A Docker container for Biopython

In this post we will create a docker container for Biopython. Our final objective is to have a container to test Biopython (a different kind of beast compared with what we are doing here), but this one might actually be interesting for a lot more people. For this we will use Docker.

A Caveat: Docker is undergoing intense development thus some of the suggestions below might break with time. If you find such a case, please inform me and I will amend this post. I will assume that you have installed Docker and that your user has group permissions to interact with Docker (if not, then just sudo most of the commands below).

For the impatient
Install docker. Remember: depending on your installation you might need to add sudo to the commands below.
docker build -t biopython https://raw.githubusercontent.com/tiagoantao/my-containers/master/biopython/Biopython3
#Grab a coffee, wait a bit
docker run -t -i biopython /bin/bash

Creating a Docker file

Basic stuff

We will use Ubuntu, most specifically Ubuntu Saucy. Why Saucy? For no specific reason, but we want to make sure that the environment is stable, so we pick a recent-but-not-bleeding-edge distro. So, our file starts with:

FROM ubuntu:saucy

Which simple uses Saucy (downloading the image if necessary)

We now add all the ubuntu standard packages needed for Biopython:

#We need this for phylip
RUN echo 'deb http://archive.ubuntu.com/ubuntu precise multiverse' >> /etc/apt/sources.list
RUN apt-get update
RUN apt-get install -y git python-numpy wget gcc python-dev
RUN apt-get install -y python-matplotlib python-reportlab python-rdflib
RUN apt-get install -y clustalw fasttree t-coffee
RUN apt-get install -y bwa ncbi-blast+ emboss clustalo phylip mafft muscle
RUN apt-get instally -y embassy-phylip samtools phyml wise raxml
# For BioSQL
RUN apt-get install -y mysql-server python-mysqldb postgresql python-psycopg2

Notice the change of repositories and all support packages (git, gcc, ...)

Non-standard packages

There are several pieces of software that require manual installation. It is an ongoing task, but it is mostly simple grunt work, for example:

#reportlab fonts
RUN wget http://www.reportlab.com/ftp/fonts/pfbfer.zip
WORKDIR cd /usr/lib/python2.7/dist-packages/reportlab
RUN  mkdir fonts
WORKDIR cd /usr/lib/python2.7/dist-packages/reportlab/fonts
RUN unzip /pfbfer.zip
RUN rm pfbfer.zip
RUN mkdir genepop
WORKDIR /genepop
RUN wget http://kimura.univ-montp2.fr/~rousset/sources.tar.gz
RUN tar zxf sources.tar.gz
RUN g++ -DNO_MODULES -o Genepop GenepopS.cpp -O3
RUN cp Genepop /usr/bin
RUN rm -rf genepop

Not much more than a sequence of bash commands in all the cases that I have done (download stuff, compile, copy, cleanup, ...).

Configuring and starting services (DBs)

Here we need to configure the databases needed for BioSQL (PostgreSQL and MySQL - sqlite is ready).

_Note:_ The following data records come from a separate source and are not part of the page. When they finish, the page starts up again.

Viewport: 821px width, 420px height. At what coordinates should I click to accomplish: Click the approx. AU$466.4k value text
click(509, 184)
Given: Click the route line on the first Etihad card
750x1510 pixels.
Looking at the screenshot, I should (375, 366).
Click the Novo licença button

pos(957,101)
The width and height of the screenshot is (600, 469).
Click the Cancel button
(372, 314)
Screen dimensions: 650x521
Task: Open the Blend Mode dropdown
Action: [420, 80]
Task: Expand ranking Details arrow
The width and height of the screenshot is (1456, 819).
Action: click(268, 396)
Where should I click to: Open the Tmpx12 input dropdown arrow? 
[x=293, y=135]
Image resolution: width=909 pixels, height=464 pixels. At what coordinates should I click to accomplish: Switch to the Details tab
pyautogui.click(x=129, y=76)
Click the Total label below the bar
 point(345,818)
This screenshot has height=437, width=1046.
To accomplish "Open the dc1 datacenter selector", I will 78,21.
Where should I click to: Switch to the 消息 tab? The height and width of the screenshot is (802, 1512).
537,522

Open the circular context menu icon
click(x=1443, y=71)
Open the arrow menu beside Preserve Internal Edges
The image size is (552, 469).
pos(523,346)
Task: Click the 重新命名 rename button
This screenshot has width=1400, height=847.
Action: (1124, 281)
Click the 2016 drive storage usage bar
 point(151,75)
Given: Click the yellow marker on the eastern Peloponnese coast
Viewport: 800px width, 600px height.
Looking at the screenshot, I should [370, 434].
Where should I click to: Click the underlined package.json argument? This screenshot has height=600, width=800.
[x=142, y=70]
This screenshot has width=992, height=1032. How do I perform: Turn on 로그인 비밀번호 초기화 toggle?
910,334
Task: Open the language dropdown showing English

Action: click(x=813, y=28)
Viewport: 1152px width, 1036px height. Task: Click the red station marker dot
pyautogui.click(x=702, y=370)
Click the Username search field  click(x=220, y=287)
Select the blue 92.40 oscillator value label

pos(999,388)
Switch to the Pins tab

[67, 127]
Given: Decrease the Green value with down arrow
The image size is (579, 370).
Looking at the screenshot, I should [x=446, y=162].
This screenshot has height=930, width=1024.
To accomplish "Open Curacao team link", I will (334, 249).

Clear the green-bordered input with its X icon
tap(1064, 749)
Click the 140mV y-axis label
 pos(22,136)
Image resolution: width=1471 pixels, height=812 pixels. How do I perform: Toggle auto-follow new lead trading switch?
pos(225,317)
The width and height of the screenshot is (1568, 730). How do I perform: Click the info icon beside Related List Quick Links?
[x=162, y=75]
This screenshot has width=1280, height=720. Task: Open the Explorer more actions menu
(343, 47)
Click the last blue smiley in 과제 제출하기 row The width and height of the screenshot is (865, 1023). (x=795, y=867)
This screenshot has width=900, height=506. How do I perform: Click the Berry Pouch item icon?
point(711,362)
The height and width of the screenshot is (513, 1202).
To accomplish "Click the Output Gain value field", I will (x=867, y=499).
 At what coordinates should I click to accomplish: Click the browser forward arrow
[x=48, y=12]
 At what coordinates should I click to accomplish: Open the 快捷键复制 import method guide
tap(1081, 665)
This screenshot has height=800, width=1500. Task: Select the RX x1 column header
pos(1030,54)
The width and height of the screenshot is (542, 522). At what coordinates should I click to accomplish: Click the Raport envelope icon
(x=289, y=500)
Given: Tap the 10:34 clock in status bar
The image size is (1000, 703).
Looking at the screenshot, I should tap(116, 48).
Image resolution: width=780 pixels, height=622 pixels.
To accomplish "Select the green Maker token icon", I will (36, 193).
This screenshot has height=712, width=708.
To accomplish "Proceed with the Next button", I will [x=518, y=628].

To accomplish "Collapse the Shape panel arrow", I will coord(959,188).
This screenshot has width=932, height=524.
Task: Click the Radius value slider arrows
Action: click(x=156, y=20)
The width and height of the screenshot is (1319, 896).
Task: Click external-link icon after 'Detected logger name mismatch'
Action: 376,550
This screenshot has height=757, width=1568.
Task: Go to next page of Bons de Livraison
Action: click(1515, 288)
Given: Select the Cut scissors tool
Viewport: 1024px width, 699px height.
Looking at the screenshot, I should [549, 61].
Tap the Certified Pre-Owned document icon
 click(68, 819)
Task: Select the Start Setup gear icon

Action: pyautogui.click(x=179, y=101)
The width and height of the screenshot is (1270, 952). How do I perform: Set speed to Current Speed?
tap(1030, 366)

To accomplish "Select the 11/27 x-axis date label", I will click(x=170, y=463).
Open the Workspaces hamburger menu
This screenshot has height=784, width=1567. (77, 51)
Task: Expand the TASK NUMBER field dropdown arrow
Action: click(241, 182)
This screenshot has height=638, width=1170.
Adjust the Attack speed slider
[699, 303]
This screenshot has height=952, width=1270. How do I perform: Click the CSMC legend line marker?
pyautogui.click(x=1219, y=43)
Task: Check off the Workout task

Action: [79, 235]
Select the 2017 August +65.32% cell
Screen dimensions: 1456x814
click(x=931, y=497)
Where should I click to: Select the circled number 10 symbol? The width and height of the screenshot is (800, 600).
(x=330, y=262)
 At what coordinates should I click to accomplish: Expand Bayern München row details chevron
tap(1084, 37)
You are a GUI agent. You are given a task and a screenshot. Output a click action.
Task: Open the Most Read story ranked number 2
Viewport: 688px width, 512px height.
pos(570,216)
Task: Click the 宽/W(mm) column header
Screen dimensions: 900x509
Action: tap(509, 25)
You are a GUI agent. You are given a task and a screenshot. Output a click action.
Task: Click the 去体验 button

The configuration looks like this:

RUN echo "host    all             all             ::1/128                 trust" > /etc/postgresql/9.1/main/pg_hba.conf
RUN echo "service postgresql start" > .bashrc
RUN echo "service mysql start" >> .bashrc

We the need to configure permissions access to the postgreSQL server. Notice that the address is a IPv6 one. Something in the system (I did not research what) is doing IPv6 first (localhost has both a v4 and v6 address). Modern: yes, welcome: yes, expected: no. So, if something based on localhost seems to be failing check if it is using IPv6.

The Database servers are started in .bashrc. This solution is, in my view, sub-optimal (for instance you can run a container without starting with bash, and there goes database server initialization). If you know of a better way, please say...

Preparing Biopython

It is actually quite easy:

RUN git clone https://github.com/biopython/biopython.git
WORKDIR /biopython
RUN python setup.py install

Running and getting the Docker file

If you want to run this do, on your machine (with docker, preferably with the sudo issue resolved):

docker build -t biopython https://raw.github.com/tiagoantao/my-containers/master/Biopython
docker run -i -t biopython /bin/bash

You will see a few errors related to database startup, but these are not important in this context.

You can now do, for example:

root@dc9d8c3c48f8:/biopython# cd Tests/
root@dc9d8c3c48f8:/biopython/Tests# python run_tests.py --offline

Grab the docker file here, if you want to look at it.

Next steps

Next step will be the creation of a buildbot docker for Biopython. Also finalize the list of dependencies (almost done).